Gene analysis can aid in the classification, treatment, and prognosis of children with HH. In this study, the identification of seven known and two novel variants in the ABCC8 gene further enriched the variation spectrum of the gene.

Keywords: Hyperinsulinemic hypoglycemia, ABCC8, Clinical presentation, Gene abnormalities, Therapy

Introduction

Hyper-insulinemic hypoglycemia (HH) is the most common cause of persistent hypoglycemia in infants and children and refers to a heterogeneous condition caused by unregulated insulin secretion [1]. Generally, HH presents as fasting hypoglycemia, however, it can also manifest as postprandial, protein/leucine loading-induced, or exercise-induced hypoglycemia. Although HH typically presents in the neonatal period, it can also occur in infancy, childhood, and adulthood with varying severity and etiology [2, 3]. However, owing to the higher glucose consumption rate of neonates and infants, they have a considerably higher risk of permanent brain damage. Therefore, promptly diagnosing and managing HH are important to prevent neurological complications, such as cerebral palsy, epilepsy, neurodevelopmental deficits, and death.

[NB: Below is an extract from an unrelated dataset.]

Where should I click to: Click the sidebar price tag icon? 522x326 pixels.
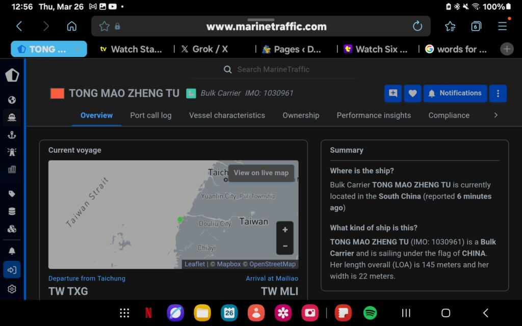pyautogui.click(x=12, y=194)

HH can be transient due to various risk factors, or it can be permanent and inherited due to mutations in key genes involved in insulin secretion, such as congenital hyperinsulinism (CHI) [4, 5]. CHI is the most severe form of HH, and mutations in 12 genes have been reported to date [1]. Mutations in the ABCC8 gene, which encodes the SUR1 subunits of pancreatic β-cell K_ATP channel, are one of the most common causes of CHI [6–8]. The SUR1 subunit regulates the activity of Kir6.2 proteins and functions as the binding site for the K_ATP channel opener (diazoxide) and sulfonylureas, thereby transducing metabolic signals generated by glucose metabolism to regulate insulin secretion [9, 10]. Recessive inactivating mutations of ABCC8 (loss of function) can inhibit the trafficking of SUR1 to the plasma membrane or channel activity, causing medically unresponsive diffuse CHI that may require near-total pancreatectomy [11]. Dominant inactivating mutations in ABCC8 typically cause milder forms of CHI that are responsive to diazoxide.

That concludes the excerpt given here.